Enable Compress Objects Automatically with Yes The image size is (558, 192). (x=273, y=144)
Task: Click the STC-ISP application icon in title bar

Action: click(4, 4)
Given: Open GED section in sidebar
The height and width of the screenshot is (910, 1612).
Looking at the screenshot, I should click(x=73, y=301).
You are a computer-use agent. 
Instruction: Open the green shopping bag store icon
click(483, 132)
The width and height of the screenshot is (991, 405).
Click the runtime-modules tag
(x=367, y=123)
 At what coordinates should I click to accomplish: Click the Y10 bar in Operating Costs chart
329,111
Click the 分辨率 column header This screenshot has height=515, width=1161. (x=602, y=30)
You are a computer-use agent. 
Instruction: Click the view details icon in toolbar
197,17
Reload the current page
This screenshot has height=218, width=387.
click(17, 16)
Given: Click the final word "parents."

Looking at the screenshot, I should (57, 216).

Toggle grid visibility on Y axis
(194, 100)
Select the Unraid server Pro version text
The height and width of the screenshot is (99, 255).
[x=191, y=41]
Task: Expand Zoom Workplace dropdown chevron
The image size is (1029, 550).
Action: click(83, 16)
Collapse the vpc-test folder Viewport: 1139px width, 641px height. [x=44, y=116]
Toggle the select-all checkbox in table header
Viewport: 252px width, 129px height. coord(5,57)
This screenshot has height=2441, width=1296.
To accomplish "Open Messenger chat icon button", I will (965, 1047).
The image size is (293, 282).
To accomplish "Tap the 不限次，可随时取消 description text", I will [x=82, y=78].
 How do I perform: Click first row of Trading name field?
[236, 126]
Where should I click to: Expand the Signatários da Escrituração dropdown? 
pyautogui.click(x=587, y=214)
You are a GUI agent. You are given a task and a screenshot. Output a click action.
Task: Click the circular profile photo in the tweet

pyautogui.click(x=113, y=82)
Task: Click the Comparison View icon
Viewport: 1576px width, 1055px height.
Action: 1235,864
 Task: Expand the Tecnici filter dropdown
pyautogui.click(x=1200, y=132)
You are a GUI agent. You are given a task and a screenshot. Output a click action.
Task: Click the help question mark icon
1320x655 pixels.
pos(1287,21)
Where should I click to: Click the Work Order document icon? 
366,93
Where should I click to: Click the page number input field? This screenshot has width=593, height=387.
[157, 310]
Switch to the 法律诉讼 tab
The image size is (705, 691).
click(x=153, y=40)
#####
[The task]:
Return every line of the data above verbatim, in the same order and with nothing altered or left out.

[The answer]:
Enable Compress Objects Automatically with Yes The image size is (558, 192). (x=273, y=144)
Task: Click the STC-ISP application icon in title bar

Action: click(4, 4)
Given: Open GED section in sidebar
The height and width of the screenshot is (910, 1612).
Looking at the screenshot, I should click(x=73, y=301).
You are a computer-use agent. 
Instruction: Open the green shopping bag store icon
click(483, 132)
The width and height of the screenshot is (991, 405).
Click the runtime-modules tag
(x=367, y=123)
 At what coordinates should I click to accomplish: Click the Y10 bar in Operating Costs chart
329,111
Click the 分辨率 column header This screenshot has height=515, width=1161. (x=602, y=30)
You are a computer-use agent. 
Instruction: Click the view details icon in toolbar
197,17
Reload the current page
This screenshot has height=218, width=387.
click(17, 16)
Given: Click the final word "parents."

Looking at the screenshot, I should (57, 216).

Toggle grid visibility on Y axis
(194, 100)
Select the Unraid server Pro version text
The height and width of the screenshot is (99, 255).
[x=191, y=41]
Task: Expand Zoom Workplace dropdown chevron
The image size is (1029, 550).
Action: click(83, 16)
Collapse the vpc-test folder Viewport: 1139px width, 641px height. [x=44, y=116]
Toggle the select-all checkbox in table header
Viewport: 252px width, 129px height. coord(5,57)
This screenshot has height=2441, width=1296.
To accomplish "Open Messenger chat icon button", I will (965, 1047).
The image size is (293, 282).
To accomplish "Tap the 不限次，可随时取消 description text", I will [x=82, y=78].
 How do I perform: Click first row of Trading name field?
[236, 126]
Where should I click to: Expand the Signatários da Escrituração dropdown? 
pyautogui.click(x=587, y=214)
You are a GUI agent. You are given a task and a screenshot. Output a click action.
Task: Click the circular profile photo in the tweet

pyautogui.click(x=113, y=82)
Task: Click the Comparison View icon
Viewport: 1576px width, 1055px height.
Action: 1235,864
 Task: Expand the Tecnici filter dropdown
pyautogui.click(x=1200, y=132)
You are a GUI agent. You are given a task and a screenshot. Output a click action.
Task: Click the help question mark icon
1320x655 pixels.
pos(1287,21)
Where should I click to: Click the Work Order document icon? 
366,93
Where should I click to: Click the page number input field? This screenshot has width=593, height=387.
[157, 310]
Switch to the 法律诉讼 tab
The image size is (705, 691).
click(x=153, y=40)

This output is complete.